Stored items from a collection

============================================================

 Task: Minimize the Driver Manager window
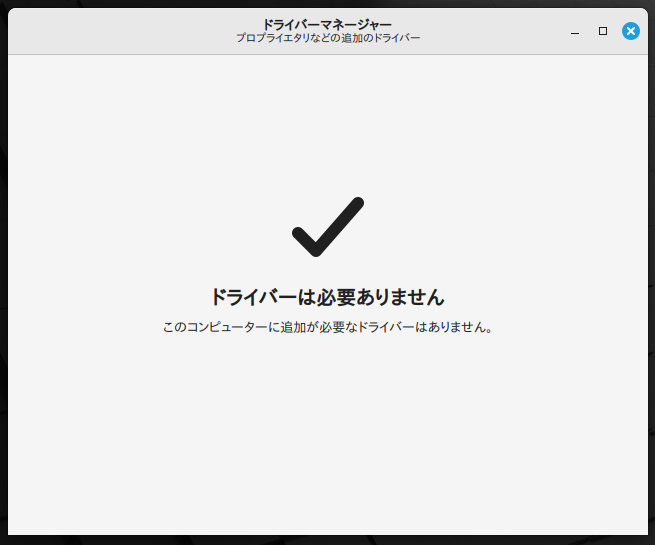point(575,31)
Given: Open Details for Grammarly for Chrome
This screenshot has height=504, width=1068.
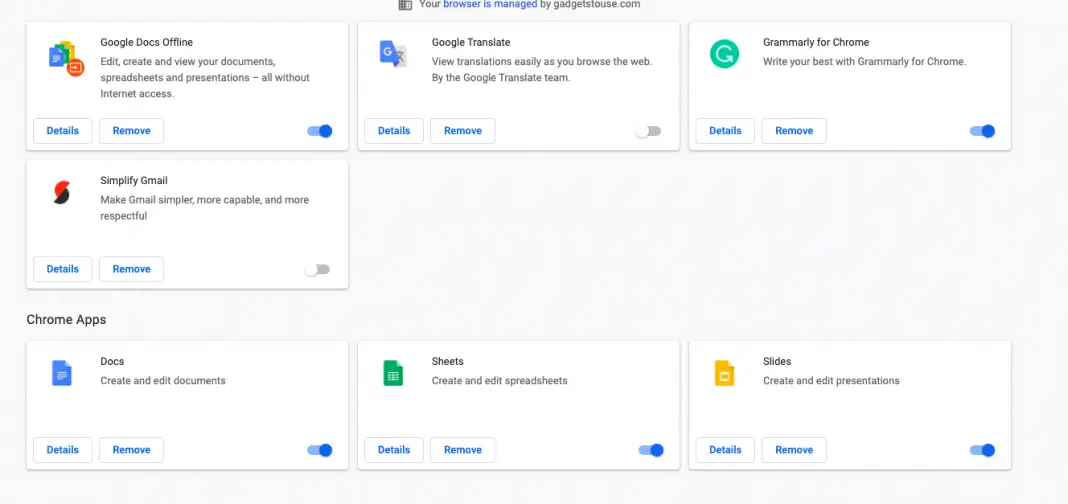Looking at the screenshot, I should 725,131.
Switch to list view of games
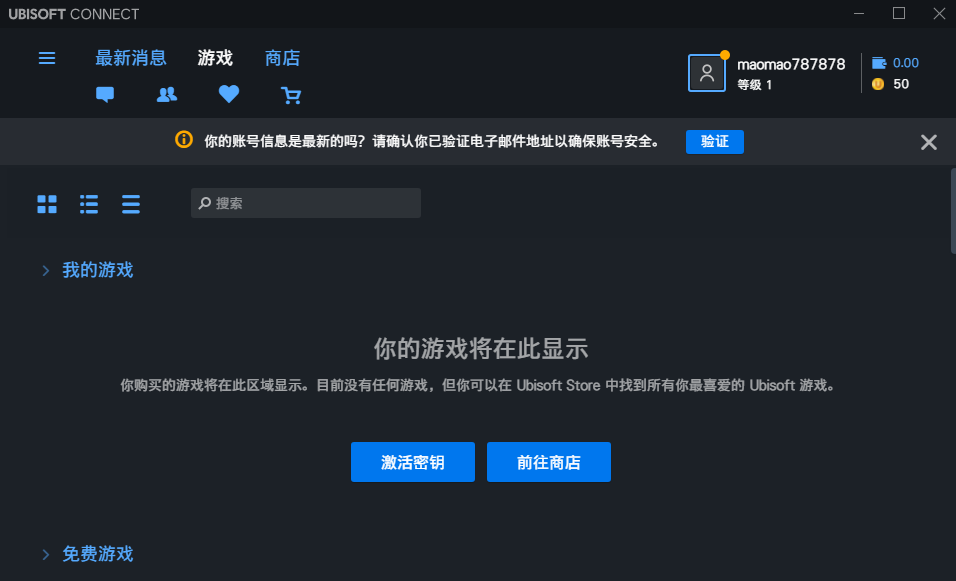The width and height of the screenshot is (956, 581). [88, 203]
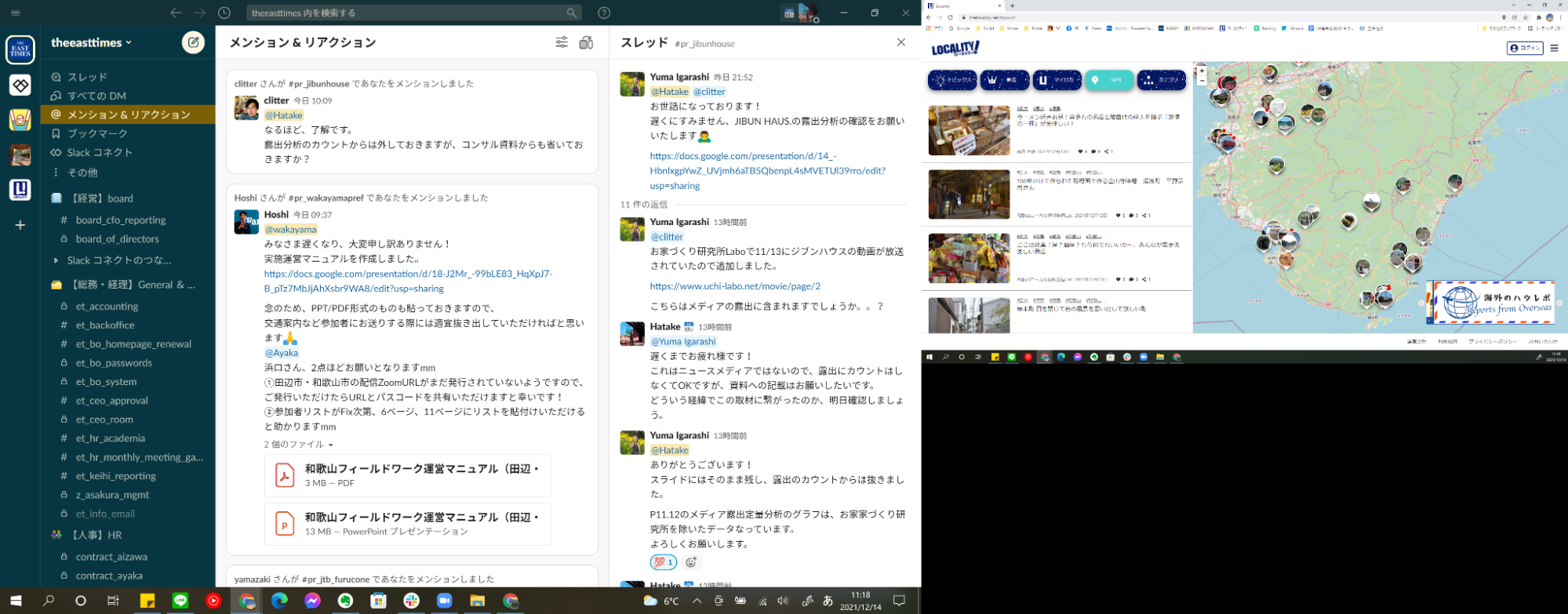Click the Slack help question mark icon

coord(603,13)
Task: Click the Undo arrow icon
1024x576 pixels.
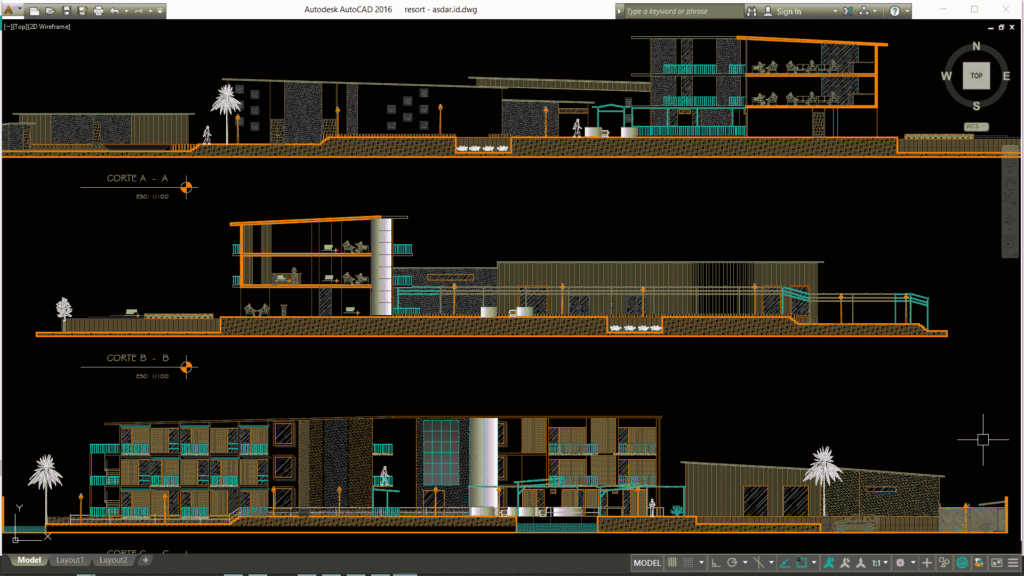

============================================================

Short problem:
Reproduce all of the records above with every occurrence of "Task" replaced by "Instruction" and nothing else altered, omitting the pictures.

Worked answer:
 Instruction: Minimize the Driver Manager window
point(575,31)
Given: Open Details for Grammarly for Chrome
This screenshot has height=504, width=1068.
Looking at the screenshot, I should 725,131.
Switch to list view of games
The width and height of the screenshot is (956, 581). [88, 203]
Click the Slack help question mark icon

coord(603,13)
Instruction: Click the Undo arrow icon
1024x576 pixels.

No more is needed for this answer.